Rebecca Harper talk at Tate St.Ives.
Rebecca Harper has a show at Anima Mundi gallery in St.Ives.
Bloody bean bags to sit on and thankfully a few chairs and Tate just have not got to grips with
getting their speakers to project their voices although I asked them to speak louder.
Rebecca Harper is likeable with quite a bit of nervous laughter but she does try to answer peoples'
questions.
She spends a lot of time applying for opportunities and says she has been fortunate. Anima Mundi
emailed her as a result of seeing images on Instagram.
She draws on canvas, unstretched, on a roll on the wall, using observational sketches, memory
etc. She then paints on unprimed canvas but using a ground, sometimes fluorescent, colouring life
size figures on the floor, avoiding drops and feeling more in the centre of her work than seeing it
separate on a wall. The large scale is important to her..

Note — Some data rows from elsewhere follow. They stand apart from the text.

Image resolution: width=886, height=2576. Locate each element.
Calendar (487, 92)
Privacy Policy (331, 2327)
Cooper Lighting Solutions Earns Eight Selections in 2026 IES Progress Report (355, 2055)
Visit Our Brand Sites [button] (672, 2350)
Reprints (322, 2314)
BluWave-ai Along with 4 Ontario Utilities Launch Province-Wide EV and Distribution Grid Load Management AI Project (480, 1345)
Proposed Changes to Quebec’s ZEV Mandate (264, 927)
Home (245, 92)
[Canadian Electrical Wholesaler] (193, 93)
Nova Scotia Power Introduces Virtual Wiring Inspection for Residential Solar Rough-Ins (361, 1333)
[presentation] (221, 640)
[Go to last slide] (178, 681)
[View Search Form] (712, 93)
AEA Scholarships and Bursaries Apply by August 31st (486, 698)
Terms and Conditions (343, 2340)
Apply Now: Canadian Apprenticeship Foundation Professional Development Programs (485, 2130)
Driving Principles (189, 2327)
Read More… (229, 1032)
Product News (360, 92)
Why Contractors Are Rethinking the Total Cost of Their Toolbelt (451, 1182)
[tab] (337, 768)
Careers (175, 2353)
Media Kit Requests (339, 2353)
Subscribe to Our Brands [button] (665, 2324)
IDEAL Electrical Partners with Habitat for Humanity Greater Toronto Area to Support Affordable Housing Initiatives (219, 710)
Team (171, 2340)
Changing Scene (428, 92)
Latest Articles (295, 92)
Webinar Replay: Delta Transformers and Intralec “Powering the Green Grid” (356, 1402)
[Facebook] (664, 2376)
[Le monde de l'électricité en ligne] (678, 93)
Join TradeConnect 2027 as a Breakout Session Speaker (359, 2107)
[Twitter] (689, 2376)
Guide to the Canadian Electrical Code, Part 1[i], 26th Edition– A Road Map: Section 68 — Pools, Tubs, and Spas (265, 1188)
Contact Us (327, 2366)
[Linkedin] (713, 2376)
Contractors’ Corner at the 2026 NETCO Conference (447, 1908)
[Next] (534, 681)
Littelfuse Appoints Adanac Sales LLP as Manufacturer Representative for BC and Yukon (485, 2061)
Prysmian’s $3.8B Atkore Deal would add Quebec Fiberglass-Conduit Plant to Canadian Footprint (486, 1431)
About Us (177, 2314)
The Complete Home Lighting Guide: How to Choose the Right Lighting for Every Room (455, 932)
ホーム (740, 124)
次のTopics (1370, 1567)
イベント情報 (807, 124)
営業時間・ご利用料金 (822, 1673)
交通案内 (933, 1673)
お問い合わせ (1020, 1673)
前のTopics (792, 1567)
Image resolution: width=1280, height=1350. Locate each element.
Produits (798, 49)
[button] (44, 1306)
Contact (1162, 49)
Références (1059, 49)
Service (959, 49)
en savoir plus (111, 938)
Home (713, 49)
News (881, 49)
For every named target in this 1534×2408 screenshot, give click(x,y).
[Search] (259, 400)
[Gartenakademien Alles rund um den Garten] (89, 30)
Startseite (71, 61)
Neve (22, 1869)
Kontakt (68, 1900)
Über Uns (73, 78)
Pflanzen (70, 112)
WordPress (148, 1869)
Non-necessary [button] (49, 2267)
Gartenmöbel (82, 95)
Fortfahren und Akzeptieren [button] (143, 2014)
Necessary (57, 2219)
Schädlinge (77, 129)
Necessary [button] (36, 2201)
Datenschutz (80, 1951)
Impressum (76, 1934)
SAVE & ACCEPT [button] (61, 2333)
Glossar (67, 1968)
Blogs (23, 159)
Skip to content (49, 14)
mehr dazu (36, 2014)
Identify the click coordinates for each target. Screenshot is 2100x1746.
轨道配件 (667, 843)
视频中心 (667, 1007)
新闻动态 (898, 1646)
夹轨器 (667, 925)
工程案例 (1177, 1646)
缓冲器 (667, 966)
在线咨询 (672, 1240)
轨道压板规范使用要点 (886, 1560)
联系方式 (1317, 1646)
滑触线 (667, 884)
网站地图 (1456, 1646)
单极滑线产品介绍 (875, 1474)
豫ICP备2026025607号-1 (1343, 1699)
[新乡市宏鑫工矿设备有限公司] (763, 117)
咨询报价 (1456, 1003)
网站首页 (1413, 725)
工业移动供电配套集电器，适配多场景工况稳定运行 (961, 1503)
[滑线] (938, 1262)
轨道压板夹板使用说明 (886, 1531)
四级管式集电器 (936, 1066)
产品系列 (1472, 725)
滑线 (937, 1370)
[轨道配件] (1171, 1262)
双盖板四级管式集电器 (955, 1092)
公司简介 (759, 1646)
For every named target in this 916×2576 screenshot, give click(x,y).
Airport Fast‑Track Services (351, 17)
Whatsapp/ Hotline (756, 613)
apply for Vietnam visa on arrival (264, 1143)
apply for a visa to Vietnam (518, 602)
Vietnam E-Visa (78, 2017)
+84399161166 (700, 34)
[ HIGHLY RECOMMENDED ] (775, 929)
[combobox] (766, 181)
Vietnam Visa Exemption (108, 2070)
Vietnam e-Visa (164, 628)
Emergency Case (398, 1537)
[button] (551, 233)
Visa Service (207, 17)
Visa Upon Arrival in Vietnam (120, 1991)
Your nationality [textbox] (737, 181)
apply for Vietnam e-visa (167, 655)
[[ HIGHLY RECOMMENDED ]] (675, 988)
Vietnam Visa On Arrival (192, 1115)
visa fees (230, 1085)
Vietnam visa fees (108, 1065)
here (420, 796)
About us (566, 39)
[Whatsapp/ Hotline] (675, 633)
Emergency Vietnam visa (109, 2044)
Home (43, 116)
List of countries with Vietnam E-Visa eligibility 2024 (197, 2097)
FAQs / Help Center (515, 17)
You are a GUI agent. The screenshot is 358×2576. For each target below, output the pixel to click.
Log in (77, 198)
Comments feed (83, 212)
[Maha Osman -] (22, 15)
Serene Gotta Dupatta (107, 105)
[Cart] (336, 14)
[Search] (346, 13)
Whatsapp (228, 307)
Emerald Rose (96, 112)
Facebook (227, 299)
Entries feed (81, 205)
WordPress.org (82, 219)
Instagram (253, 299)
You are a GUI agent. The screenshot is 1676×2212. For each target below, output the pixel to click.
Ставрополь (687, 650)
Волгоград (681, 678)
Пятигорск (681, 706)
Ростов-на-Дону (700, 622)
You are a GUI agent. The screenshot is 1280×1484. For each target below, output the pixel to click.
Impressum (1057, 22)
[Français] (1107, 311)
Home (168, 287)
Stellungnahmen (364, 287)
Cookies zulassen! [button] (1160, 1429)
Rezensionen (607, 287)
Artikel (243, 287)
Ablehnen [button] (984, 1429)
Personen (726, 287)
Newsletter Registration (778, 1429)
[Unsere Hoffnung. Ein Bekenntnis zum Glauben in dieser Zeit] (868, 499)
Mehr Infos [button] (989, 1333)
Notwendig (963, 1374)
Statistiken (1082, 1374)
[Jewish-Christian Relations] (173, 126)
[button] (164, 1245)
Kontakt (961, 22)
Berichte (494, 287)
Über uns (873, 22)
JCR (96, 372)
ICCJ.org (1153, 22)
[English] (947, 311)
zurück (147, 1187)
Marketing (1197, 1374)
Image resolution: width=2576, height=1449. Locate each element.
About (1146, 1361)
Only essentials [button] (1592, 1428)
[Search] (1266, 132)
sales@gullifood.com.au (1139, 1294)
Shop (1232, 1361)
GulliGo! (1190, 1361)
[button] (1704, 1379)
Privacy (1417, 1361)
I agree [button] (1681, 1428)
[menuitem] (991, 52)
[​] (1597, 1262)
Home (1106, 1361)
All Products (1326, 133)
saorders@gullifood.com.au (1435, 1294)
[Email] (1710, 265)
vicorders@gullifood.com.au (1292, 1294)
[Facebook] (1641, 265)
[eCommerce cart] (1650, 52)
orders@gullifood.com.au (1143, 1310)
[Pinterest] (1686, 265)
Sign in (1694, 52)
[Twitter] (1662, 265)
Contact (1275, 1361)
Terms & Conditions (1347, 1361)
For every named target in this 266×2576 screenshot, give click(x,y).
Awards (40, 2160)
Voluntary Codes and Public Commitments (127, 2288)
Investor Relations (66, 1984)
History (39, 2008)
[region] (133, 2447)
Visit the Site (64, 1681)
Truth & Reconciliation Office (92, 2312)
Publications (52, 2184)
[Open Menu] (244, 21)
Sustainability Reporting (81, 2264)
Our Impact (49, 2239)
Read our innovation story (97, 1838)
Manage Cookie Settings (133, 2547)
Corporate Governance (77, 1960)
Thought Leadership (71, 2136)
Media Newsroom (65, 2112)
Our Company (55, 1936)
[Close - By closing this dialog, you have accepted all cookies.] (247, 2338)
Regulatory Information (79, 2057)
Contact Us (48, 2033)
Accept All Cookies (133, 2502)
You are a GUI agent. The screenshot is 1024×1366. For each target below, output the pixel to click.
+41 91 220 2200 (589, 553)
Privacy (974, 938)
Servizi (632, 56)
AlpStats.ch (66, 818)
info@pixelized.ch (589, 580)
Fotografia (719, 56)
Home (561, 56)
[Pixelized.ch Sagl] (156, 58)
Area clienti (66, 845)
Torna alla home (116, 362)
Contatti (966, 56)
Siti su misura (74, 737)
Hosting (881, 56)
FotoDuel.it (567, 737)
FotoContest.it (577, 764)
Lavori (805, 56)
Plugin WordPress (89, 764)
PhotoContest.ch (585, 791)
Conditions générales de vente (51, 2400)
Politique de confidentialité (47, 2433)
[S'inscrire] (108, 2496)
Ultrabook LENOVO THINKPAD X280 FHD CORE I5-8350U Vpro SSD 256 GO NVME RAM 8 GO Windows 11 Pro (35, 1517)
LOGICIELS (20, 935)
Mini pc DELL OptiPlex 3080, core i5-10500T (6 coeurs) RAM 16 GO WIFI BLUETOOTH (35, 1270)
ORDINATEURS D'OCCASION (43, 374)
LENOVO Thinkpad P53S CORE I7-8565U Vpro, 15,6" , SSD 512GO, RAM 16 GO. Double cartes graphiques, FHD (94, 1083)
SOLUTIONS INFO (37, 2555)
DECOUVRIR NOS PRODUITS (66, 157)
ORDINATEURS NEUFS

She thinks it helps her career to be in London and would like to visit New York.
She enjoyed art school for the lively conversation and motivation and says the peer group are
important when you leave and want to organise shows and applications. She went to The Drawing
School in London and did an unaccredited Taps course.
Rebecca Harper at Anima Mundi, St.Ives, Cornwall
‘Chameleons and Urban Nomads’ March-April 2019
‘Cinema [Between Two Worlds]’ is a painting about 6 feet high with the unusual subject of some people in a cinema, although the film screen looks more like a painting or a shot of a painting in the film. Its painted fluently, the seats look like plush. its a cinema with small tables between seats, and two young men are turning to speak to a young woman. It evokes comfort and enjoyment and escapism.
‘Peckham High Street’ similarly has a scene that seems to be on a canvas in a room. One seated figure inside the room looks out at a figure outside on the canvas, or outside a window painted on the picture within the picture. Other figures outside look in at the seated figures. The paint is sloshed on, the colours are luscious, there’s plenty to look at and notice and it reminds me in a way of Gauguin - a frieze with life going on and you don’t know what exactly is happening except just whatever passes by somewhere where people pass by. The way the paint is put on reminds me a bit of the work of Michael Andrews, painting swimmers.
There’s a couple in a jungle, maybe somewhere like the Eden project but with monkeys, or on a stage set with a painting of monkeys but the leaves from the trees are coming into the space where the couple are seated. Its called ‘Insight’.
So I see this as Rebecca Harper playing with what is a painting or a painting within a painting. her subjects come from contemporary life, from her own experiences and the scale of the figures being life -size helps to make the viewer feel part of the scene.
There is a lot in the blurb issued by the gallery about ‘the diasporic condition’, about ‘global citizens with itinerant lifestyles’ but to me this is imagined. There is nothing to say whether these people are travellers or have lived in these spaces all their lives. I don’t see the work as very profound or having something political to say. I do see it as very enjoyable, confident and exuberant.
Somehow Rebecca Harper by producing such large scale works is claiming attention and it seems she has launched herself successfully into a high priced circuit of exhibiting and selling, an arena where she has been chosen for projects and galleries and it will be interesting to see what happens next.
I apol-avoiding DRIPS -it should be and TURPS course not taps.